Il maschilista duro e puro toglie soggettività alla donna, la oggettivizza perché questo gli dà maggiori garanzie, relazionarsi a una persona è infinitamente più complesso che relazionarsi a un oggetto. Egli non dispone di capacità mentali adeguate e non vuole essere un’offesa, ma solo una constatazione. Lo stereotipo incanala in concetti mentali semplici, non dà modo di pensare perché il tutto è già pensato in forma statica e immutabile.

Il non maschilista fatica molto a parlare con il maschilista, di solito, gli viene scaricata rabbia repressa, il maschilista non concepisce il pensiero altro da sé, lo espelle come un corpo estraneo e può arrivare a complimentarsene. Il maschilista è autoreferenziale, ma dà il meglio quando si muove in branco, spingendosi in competizione. Chi c’è l’ha più lungo, chi c’è l’ha più duro, fate voi, l’importante è avercelo. Il gruppo sostiene, nel bene o nel male, talvolta potenzia.

Il maschilista è un insicuro, ecco perché ha bisogno che i ruoli siano ben definiti. Il maschilista è uomo, né più né meno del non maschilista, ma è un uomo condannato a stare nel limite, a farsi carico di una rigidità che lo condiziona nelle relazioni, ecco perché spesso non ha altri strumenti che la violenza e l’umiliazione per ripristinare la sua sedicente superiorità.
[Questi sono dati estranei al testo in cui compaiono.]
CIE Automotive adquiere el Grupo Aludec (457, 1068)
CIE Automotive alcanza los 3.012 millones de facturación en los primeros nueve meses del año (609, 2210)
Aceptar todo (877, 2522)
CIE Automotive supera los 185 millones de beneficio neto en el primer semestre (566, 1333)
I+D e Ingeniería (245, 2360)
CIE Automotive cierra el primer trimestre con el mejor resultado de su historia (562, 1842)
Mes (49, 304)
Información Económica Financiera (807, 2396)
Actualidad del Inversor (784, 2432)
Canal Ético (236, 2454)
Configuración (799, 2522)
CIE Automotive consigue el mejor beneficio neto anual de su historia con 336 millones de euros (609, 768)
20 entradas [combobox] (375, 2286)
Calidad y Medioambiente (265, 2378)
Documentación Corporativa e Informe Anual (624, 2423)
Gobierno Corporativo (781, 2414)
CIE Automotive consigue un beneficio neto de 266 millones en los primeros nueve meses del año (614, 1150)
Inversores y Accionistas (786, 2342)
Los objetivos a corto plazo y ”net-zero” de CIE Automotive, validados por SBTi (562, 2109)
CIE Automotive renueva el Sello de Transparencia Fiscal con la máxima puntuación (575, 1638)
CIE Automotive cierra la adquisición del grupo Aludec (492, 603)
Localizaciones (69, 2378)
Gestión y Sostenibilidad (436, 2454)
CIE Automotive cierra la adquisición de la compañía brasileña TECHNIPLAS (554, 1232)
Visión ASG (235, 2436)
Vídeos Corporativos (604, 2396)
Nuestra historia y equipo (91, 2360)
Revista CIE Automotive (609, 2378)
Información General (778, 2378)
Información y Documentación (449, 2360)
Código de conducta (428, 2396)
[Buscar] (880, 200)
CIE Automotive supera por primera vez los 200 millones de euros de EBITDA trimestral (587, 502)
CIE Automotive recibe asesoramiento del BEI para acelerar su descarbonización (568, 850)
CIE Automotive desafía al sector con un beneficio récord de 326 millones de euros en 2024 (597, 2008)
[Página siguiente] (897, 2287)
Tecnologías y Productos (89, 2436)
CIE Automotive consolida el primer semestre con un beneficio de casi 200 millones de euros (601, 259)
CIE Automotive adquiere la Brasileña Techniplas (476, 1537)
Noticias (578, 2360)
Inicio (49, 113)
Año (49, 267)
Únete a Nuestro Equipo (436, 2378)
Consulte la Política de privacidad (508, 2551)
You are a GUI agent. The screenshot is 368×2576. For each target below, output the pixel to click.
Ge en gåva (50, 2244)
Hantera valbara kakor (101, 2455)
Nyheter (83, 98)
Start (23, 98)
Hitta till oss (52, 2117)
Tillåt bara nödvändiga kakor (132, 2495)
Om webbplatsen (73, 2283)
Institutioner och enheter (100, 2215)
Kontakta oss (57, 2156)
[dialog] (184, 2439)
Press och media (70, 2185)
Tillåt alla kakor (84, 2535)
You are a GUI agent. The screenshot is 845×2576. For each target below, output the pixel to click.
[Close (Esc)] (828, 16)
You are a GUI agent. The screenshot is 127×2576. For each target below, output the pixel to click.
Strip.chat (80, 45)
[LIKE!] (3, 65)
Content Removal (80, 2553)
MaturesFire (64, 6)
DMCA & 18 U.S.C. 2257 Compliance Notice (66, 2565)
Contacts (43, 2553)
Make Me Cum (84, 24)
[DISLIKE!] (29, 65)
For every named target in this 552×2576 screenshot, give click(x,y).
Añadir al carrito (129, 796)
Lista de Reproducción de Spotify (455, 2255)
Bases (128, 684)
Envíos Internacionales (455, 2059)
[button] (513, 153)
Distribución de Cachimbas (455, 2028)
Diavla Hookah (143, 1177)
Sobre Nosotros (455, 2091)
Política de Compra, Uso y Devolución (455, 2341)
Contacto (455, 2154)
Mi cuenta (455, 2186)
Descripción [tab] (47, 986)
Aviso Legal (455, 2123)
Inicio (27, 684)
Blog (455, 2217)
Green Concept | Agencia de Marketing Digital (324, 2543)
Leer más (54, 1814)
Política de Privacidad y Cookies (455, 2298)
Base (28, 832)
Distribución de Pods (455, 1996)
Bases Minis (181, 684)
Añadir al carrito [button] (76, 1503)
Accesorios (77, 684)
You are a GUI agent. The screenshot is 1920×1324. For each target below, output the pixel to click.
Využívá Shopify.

Spesso il maschilista non sa di essere tale, magari pensa che le donne non si toccherebbero neanche con un fiore (le altre, su quelle in relazione con lui, nutro qualche perplessità).

Il maschilista non ha opinioni sul maschile/femminile, ma certezze, non si interroga, ha già tutte le risposte senza bisogno di partire dalle domande, ha bandito il punto interrogativo dalla sua vita in quanto insostenibile.

Purtroppo il maschilista è ben lontano dall’essere una razza in via di estinzione, ma vive e prospera tra di noi, è in grado di riprodursi attraverso un certo tipo di educazione, fortunatamente lo stesso mezzo di cui disponiamo per contrastare il suo proliferare.